Mumbaikars are no stranger to the Fiat Padmini. It’s beautiful chrome lined headlights, tight figure that nimbles it’s way through traffic, and iconic front grill are part of the city’s landscape. While Ambassadors were once the kings of Indian roads, the Padmini was the veritable Queen of Bombay.
However, foreigners and people unfamiliar with Bombay’s love affair with the Padmini are often taken aback by how many black and yellow taxis frantically swarm around our city, their 1100cc engines humming like bumble bees.
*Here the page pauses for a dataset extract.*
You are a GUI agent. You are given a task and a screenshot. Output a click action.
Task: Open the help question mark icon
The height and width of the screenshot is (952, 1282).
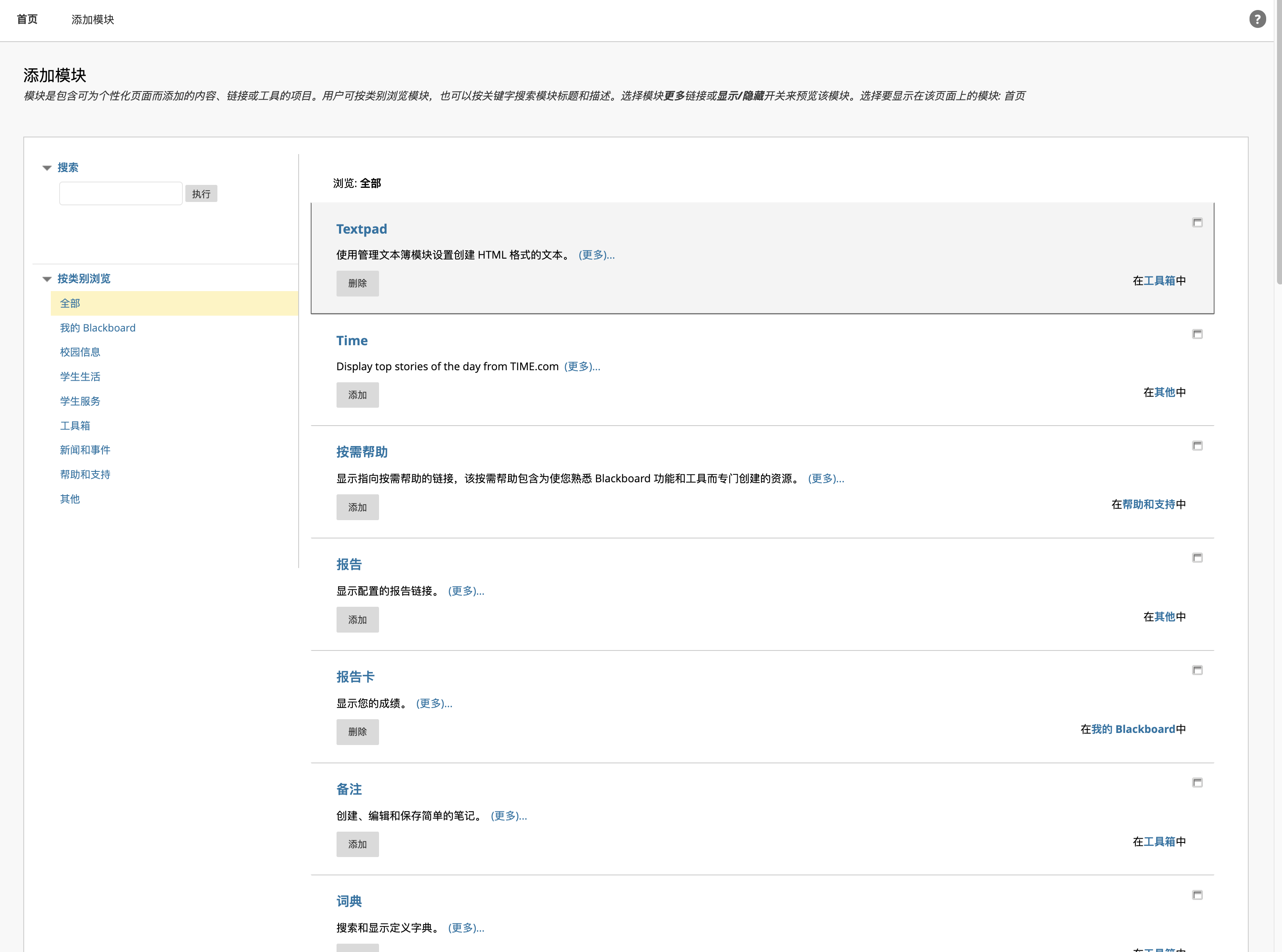1258,19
For example, Wes Anderson’s opening scene of The Darjeeling Limited is complete slack-jawed dedication to the little vehicle that nimbly threads through congested Indian roads. As a director with a keen eye for the beleaguered beauty of a bygone era he had to feature the Queen of Indian cars.
Markku Lahdeshmaki (switch up the consonants a bit and it could be a South Indian name), a Finnish photographer from Los Angeles, experienced a similar feeling when he was on assignment in India.
“When I first came into the city from the airport all the little taxis really caught my attention. One evening I was sipping beer in the hotel bar. I scribbled ideas on a napkin. I couldn’t shake the vision of all those taxis. So I sketched one of them with a man standing next to it. Immediately, I knew I wanted to do this project. The idea was different,” he commented to Scroll.
Nowadays it’s actually quite rare to find an abundance of non-production cars that still remain inseparable from the cities they helped define. There’s the Ford Falcon and Buenos Aires, the Studebaker Coupe-Express speckled about small towns in Texas, as well as the Padmini and Bombay.
That’s why this talented photographer who’s been clicking photos since he was a 4-year-old could not resist capturing the integral relationship the Padmini cab and Bombay share. In just a matter of three days Markku managed to capture a stunning project by the name of Mumbai Taxi Company.